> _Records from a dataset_

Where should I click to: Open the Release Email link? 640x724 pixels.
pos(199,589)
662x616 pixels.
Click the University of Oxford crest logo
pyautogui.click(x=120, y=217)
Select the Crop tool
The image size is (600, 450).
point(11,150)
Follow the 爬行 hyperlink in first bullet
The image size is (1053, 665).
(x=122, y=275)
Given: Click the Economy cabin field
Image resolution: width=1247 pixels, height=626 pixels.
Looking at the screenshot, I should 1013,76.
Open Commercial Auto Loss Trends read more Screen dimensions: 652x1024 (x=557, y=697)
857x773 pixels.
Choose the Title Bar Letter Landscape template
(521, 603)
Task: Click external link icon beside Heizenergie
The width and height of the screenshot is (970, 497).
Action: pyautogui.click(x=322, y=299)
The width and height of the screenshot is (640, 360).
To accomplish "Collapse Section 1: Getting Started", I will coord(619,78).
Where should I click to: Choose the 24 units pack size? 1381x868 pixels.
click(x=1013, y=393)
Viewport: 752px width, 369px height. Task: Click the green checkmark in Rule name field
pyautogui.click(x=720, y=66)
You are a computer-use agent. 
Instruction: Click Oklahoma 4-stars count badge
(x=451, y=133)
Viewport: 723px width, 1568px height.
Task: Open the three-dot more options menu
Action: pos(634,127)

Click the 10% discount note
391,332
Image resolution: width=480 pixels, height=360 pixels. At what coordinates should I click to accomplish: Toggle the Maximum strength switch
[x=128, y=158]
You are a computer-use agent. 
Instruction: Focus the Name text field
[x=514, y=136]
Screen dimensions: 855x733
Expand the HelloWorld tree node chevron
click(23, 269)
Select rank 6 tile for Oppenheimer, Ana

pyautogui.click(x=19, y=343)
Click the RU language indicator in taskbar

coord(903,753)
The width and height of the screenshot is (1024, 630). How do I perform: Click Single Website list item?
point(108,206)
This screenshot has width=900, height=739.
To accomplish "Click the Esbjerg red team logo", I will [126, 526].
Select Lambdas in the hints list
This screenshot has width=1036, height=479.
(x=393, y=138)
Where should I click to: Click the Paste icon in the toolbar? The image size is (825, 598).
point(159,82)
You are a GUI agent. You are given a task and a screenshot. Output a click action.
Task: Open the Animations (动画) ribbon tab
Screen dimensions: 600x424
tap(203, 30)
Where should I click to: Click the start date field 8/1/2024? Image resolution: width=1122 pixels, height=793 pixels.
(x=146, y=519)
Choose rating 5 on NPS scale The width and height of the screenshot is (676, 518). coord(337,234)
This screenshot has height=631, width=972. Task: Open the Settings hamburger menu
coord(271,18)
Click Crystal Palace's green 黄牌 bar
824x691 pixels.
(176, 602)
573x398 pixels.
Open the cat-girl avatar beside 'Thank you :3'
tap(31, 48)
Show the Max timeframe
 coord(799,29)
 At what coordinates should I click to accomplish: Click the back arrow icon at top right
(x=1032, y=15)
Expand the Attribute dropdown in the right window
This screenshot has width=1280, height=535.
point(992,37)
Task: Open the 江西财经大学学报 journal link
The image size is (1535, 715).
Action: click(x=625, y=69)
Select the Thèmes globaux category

> _Assignment_
Go through the data, and copy each line in which the word "will" appears.

> _Exercise output_
To accomplish "Collapse Section 1: Getting Started", I will coord(619,78).
To accomplish "Click the Esbjerg red team logo", I will [126, 526].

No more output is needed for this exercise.